Since it’s already in our copy, it cause weird issues. We call it Déjà Vu!
FeynmanFeyrmanI get it now.
Ever walk into a room and forget why you went in there? That’s garbage collection
Given the vastness of space and time, the. Umber of people who die and have yet to learn anything (babies), I’d imagine we’re a system with 32gb of RAM, only consuming a few hundred megabytes.
Besides, I’d imagine that any intelligence capable of constructing and running such a complex simulation would have the ability to scale their system as needed. Using our existing technology, they probably use hot swappable components so that if there is a hardware failure or the need to “download more ram” 🤣 then they can just remove and insert new components on the fly and we’d be none the wiser.

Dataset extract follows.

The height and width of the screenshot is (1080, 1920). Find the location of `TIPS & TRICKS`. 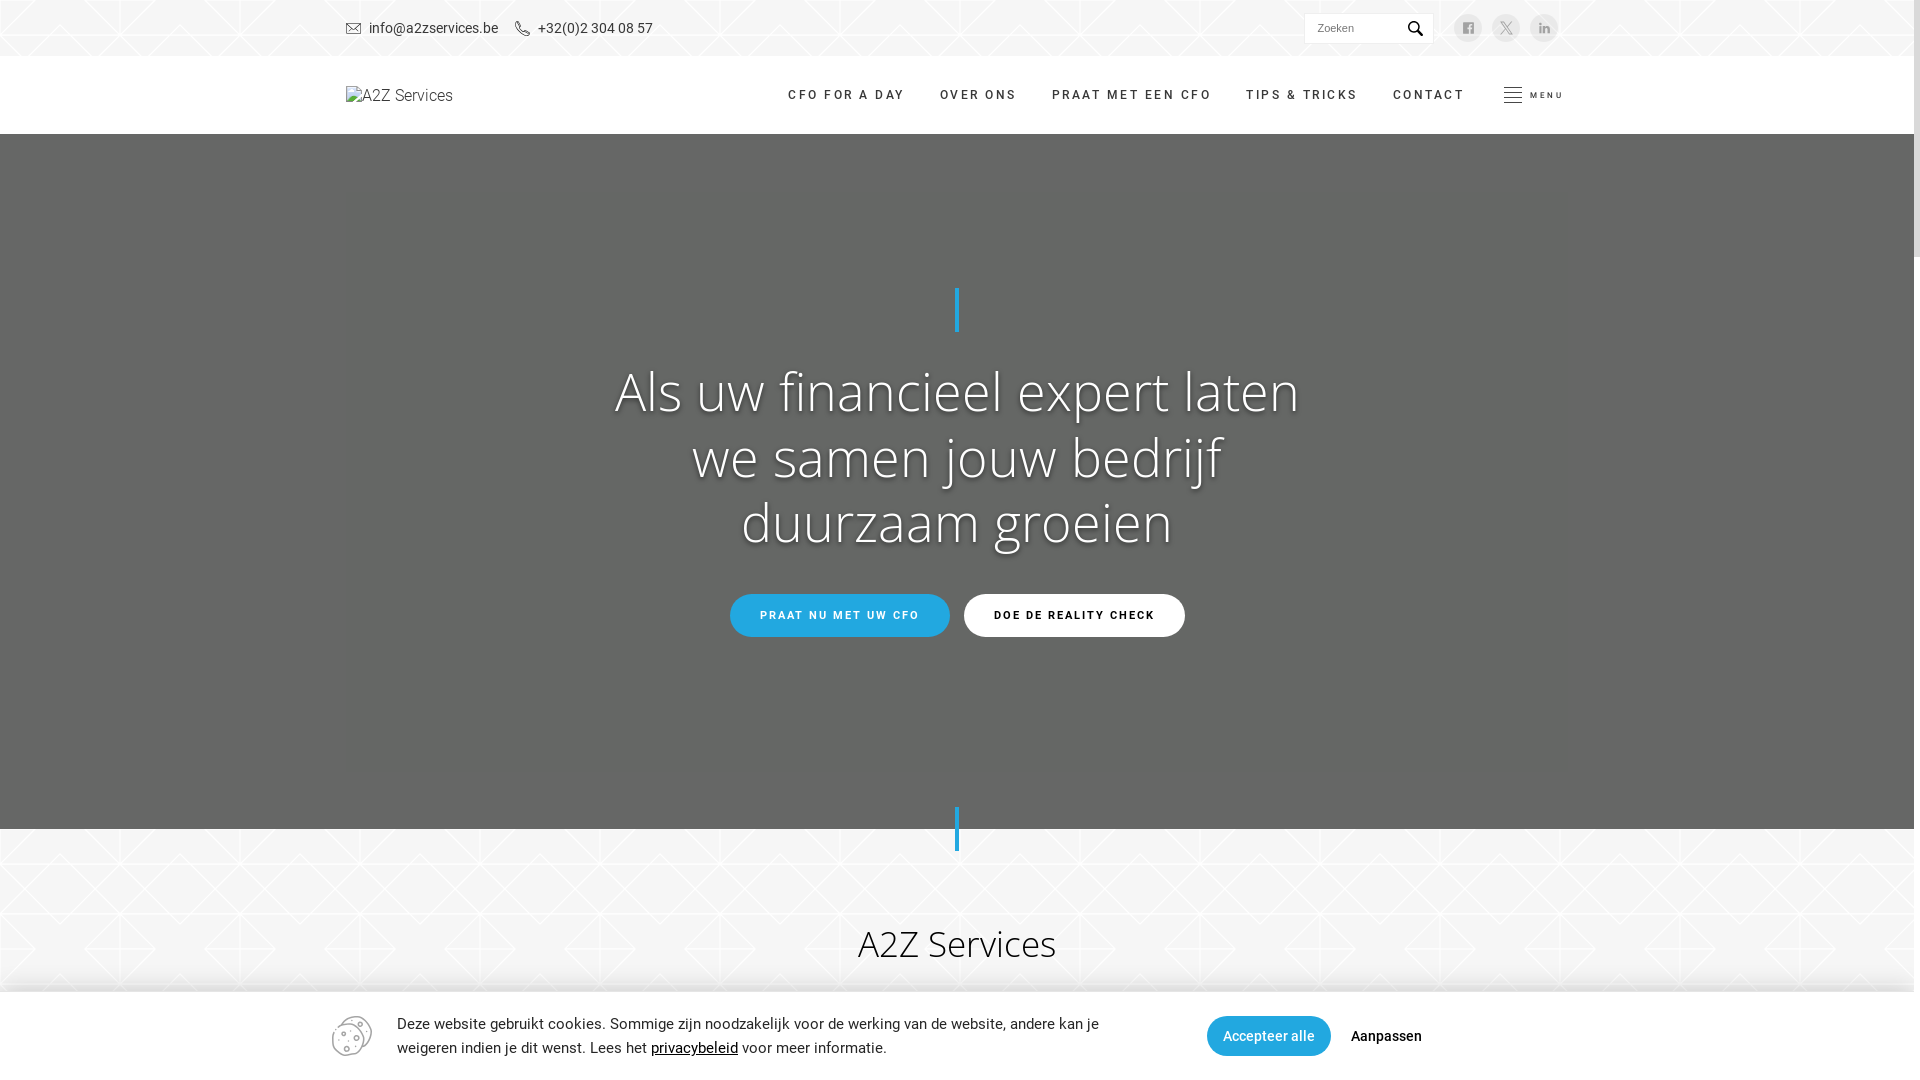

TIPS & TRICKS is located at coordinates (1302, 95).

Of course, we being part of the simulation, I’d also wager that unless the creators of said simulation are truly evil and sadistic, we’ll never know because it’s just not part of the programming. And if not we’re, we’d probably already have figured it out by now (beyond guessing and thought experiments). But rest assured, it is fun to think about, in a creepy and existential way.
If we are a simulation, what is the end goal of our creators? Could we be the roadmap for creating anew world in their real life? Maybe they are studying their own history and trying to figure out how their race came into being and evolved over time. Or maybe we are part of a crude video game keeping little Suzie occupied until dinner time. Better yet, maybe Susan is learning about simulations at university and we are part of her post-doctoral thesis.

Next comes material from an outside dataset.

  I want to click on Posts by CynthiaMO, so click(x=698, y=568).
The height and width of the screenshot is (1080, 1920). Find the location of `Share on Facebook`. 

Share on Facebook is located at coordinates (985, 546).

Why even bother with hot swapping? Just shut down the simulation and turn it back on when you’re done upgrading. No one in the simulation would be able to tell that anything happened.
Continuing with the thought experiment, if you shut it down completely, you’d lose valuable information that was stored in the other ram modules. It’s also reasonable to suggest that resetting the state of such a complex simulation would be more complex (maybe even impossible) and detrimental to the simulation.
Of course another thought just occurred to me: maybe we’re not a computer simulation, but an organic simulation (as in a Petri dish in a lab). Then there would be no reason for ram or hot swappable modules, or any machine parts whatsoever.
It would mean that space is as finite as the Petri dish, but since we’re so small we’d never know it because to us it would be so vast and impossible to reach the edges.
The number of people is 1. It’s me. You guys are all NPCs
Allthat shit you forgot? All that “forgotten” history? There you go.